Certains pays considèrent que les personnes contre le don ne devraient pas être acceptées comme receveuses en priorité lorsqu’elles ont besoin d’être traitées par une transplantation. Ce n’est pas le cas de la France qui, ainsi, ne sanctionne pas l’égoïsme. Notre pays fait le postulat de la solidarité, le pari que la générosité l’emporte sur l’égoïsme parmi nos concitoyens.

 

 

 

LE « CONTRE »

Lorsque le don devient obligation

Billet rédigé par :

Carole GENTY

Présidente de l’AFCH (Association Française des Coordonnateurs Hospitaliers)
http://www.afch.fr/

« L’intérêt et le bien de l’être humain doivent prévaloir sur le seul intérêt de la société ou de la science. »
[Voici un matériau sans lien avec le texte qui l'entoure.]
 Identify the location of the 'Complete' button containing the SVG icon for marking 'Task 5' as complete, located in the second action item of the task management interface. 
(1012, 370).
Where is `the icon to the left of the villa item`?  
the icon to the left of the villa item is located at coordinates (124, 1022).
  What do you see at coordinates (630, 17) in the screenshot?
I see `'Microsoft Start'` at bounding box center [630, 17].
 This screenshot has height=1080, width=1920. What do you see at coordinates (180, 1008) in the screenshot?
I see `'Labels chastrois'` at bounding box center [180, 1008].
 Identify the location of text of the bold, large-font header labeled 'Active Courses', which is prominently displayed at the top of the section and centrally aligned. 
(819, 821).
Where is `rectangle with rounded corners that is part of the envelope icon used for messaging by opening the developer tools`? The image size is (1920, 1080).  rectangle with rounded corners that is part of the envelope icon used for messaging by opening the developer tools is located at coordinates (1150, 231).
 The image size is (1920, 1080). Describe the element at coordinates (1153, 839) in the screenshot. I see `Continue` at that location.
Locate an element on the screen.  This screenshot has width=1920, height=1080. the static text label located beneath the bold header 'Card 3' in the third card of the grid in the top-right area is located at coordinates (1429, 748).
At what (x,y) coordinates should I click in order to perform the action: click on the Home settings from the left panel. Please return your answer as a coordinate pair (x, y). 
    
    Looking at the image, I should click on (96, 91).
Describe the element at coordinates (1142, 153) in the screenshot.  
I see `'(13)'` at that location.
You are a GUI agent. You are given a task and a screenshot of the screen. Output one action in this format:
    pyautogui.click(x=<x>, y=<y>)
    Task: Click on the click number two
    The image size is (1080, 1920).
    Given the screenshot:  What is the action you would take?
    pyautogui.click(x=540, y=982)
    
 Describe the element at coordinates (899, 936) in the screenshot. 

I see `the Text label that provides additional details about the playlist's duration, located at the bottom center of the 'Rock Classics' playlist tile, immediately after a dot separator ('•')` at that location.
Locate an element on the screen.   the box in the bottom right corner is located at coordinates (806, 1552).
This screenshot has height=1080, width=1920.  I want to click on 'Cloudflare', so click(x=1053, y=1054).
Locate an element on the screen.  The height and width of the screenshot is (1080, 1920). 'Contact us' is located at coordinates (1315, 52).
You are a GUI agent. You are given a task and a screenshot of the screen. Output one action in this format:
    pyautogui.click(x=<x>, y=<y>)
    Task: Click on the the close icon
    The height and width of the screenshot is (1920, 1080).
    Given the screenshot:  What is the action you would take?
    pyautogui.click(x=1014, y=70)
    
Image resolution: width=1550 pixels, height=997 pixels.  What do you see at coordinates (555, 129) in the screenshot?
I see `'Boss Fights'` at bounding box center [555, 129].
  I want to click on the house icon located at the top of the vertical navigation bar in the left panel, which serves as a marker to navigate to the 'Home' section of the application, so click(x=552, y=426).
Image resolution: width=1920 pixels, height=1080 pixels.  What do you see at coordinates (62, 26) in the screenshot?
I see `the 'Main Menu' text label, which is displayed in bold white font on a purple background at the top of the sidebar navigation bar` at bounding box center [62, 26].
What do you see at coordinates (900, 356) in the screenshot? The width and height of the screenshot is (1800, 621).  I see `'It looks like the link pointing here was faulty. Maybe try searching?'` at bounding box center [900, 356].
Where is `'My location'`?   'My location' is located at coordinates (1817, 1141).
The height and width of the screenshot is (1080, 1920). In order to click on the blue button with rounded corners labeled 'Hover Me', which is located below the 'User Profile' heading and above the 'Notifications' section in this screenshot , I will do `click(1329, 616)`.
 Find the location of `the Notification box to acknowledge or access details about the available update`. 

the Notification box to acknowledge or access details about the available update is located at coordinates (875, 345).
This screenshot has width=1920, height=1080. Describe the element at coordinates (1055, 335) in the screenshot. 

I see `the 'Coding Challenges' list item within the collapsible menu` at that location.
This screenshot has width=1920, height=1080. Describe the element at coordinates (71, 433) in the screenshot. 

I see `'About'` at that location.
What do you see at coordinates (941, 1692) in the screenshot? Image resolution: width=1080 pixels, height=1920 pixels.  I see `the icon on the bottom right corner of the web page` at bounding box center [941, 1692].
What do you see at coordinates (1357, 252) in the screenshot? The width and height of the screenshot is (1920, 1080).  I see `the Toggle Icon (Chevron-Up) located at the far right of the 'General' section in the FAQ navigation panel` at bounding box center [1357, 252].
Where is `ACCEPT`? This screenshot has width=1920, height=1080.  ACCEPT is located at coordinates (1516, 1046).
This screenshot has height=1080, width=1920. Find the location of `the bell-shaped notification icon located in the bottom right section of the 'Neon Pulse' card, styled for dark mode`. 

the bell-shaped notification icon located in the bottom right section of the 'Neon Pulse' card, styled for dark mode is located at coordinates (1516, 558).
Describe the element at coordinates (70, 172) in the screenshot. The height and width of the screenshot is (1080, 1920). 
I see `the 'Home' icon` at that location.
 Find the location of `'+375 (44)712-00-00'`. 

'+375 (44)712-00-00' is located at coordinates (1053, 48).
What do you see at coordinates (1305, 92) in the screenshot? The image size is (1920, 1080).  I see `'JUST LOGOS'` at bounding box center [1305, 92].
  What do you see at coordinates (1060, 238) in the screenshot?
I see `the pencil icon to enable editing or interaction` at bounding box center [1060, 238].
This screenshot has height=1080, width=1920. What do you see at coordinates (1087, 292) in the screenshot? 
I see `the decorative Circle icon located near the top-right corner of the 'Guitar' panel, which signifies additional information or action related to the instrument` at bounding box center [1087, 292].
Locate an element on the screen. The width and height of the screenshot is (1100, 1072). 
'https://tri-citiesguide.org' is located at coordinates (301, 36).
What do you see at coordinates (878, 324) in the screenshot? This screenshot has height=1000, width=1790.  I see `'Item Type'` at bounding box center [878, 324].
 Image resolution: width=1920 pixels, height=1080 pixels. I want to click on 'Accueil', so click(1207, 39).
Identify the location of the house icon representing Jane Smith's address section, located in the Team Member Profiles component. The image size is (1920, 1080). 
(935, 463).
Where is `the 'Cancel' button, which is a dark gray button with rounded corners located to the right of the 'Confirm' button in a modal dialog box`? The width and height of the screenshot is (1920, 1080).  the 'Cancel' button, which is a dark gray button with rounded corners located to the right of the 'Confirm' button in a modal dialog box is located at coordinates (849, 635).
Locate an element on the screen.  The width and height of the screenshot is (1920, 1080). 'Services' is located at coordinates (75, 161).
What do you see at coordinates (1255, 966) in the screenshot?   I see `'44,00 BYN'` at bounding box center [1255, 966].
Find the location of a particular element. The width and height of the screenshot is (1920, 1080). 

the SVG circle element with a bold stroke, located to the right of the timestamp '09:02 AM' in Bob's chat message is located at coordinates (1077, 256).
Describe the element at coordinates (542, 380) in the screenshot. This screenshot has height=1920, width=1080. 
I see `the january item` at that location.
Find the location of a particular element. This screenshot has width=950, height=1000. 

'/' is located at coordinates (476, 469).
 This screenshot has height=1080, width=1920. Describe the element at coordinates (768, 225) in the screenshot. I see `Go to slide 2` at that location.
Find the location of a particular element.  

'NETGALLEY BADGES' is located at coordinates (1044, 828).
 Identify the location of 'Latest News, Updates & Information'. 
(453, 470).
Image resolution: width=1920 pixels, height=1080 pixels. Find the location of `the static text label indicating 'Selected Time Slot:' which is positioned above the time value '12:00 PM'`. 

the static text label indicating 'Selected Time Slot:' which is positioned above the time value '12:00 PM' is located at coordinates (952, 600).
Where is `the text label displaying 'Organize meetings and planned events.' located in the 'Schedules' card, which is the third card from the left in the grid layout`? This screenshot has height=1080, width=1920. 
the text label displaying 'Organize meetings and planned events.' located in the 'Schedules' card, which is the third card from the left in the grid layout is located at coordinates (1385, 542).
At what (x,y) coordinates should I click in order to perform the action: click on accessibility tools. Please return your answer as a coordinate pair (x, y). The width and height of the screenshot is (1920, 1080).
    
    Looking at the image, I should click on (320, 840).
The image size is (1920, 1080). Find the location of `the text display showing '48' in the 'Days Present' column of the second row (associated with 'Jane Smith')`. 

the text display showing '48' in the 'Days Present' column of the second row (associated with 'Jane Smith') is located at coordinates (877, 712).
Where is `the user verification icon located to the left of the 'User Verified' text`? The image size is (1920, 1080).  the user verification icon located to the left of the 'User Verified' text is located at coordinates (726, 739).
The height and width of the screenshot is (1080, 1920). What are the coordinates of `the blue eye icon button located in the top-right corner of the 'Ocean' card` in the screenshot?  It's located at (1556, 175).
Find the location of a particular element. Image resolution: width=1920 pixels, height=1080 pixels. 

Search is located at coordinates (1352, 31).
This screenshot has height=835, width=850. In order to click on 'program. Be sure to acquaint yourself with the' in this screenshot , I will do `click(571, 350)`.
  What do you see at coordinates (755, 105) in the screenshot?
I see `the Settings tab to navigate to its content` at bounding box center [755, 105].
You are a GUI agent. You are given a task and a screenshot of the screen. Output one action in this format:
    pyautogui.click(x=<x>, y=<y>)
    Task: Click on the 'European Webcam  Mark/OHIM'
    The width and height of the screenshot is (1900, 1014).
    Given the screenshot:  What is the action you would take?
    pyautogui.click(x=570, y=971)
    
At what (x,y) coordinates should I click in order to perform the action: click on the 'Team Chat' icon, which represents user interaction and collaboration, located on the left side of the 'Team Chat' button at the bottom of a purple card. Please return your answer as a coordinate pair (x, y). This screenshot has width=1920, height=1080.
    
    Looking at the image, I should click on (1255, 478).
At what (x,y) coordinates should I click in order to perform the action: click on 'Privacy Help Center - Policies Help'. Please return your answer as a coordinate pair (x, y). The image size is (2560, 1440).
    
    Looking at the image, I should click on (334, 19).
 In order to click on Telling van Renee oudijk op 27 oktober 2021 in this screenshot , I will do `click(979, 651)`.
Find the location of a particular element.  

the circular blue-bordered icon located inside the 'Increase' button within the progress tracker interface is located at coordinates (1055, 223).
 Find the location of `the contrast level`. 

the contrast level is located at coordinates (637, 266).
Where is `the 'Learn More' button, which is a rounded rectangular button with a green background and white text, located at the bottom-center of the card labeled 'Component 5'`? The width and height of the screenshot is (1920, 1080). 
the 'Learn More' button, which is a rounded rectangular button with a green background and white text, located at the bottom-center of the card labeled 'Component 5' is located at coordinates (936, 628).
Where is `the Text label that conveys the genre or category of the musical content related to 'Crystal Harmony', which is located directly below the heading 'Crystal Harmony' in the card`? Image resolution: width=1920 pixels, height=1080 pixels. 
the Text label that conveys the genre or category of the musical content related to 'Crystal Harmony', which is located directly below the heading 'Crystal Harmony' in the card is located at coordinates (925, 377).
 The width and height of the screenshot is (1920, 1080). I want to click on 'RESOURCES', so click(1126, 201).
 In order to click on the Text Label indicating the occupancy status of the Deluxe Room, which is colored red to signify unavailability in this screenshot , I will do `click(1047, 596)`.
Cet article de la Convention sur les Droits de l’Homme et la biomédecine éclaire de toute sa justesse les motifs de contestations des professionnels de santé quant à l’utilisation du Registre National de Refus (RNR) comme seule modalité d’expression d’opposition au don d’organe. .

 

Les équipes de Coordination effectuent leur travail dans le cadre de la loi en respectant le principe du consentement présumé appliqué en France depuis 1976. Lorsque l’interrogation du RNR ne permet pas de détecter l’expression d’un refus, les proches sont  consultés afin de rechercher la non opposition du défunt à un don d’organes et de tissus, et non dans le but de solliciter une autorisation.

Ce dialogue est un acte de soins, et, à ce titre, s’inscrit comme un acte de bienfaisance qui se réfère aux valeurs de tous soignants.

 

Il nous paraît inconcevable d’aller à l’encontre de la volonté d’une famille, alors même que le défunt ne s’est pas inscrit sur le RNR, au risque de voir les attitudes conflictuelles se multiplier, ou pire, infliger un acte de maltraitance en imposant à des proches endeuillés une décision allant à l’encontre de leur souhait.

 

Justifier l’application de cet amendement en prétendant que les proches ne respectent pas toujours la volonté du défunt, que l’abord du don provoque une douleur supplémentaire à la famille ou alourdit le travail des coordinations, est une contre-vérité qui témoigne de la méconnaissance de la réalité des entretiens. Le nombre de proches exprimant un avis contraire à celui du défunt est infime, et la question du don est bien souvent vécue comme légitime par les proches. Enfin, le dialogue mené par une équipe  experte, apporte humanité et sensibilité soignante à un moment que d’aucun qualifie d’inopportun.

 

La vive controverse dans le milieu des professionnels de santé  suscitée par cet amendement  a provoqué une réécriture de l’article 46 ter. Cette version corrigée a été adoptée par l’Assemblée nationale ce 14 avril et vise à renforcer la qualité du dialogue avec les proches et à clarifier les modalités d’expression du refus.

 

Aujourd’hui, les coordinations sont  impatientes de participer à la concertation qui ne manquera pas d’en précéder l’application.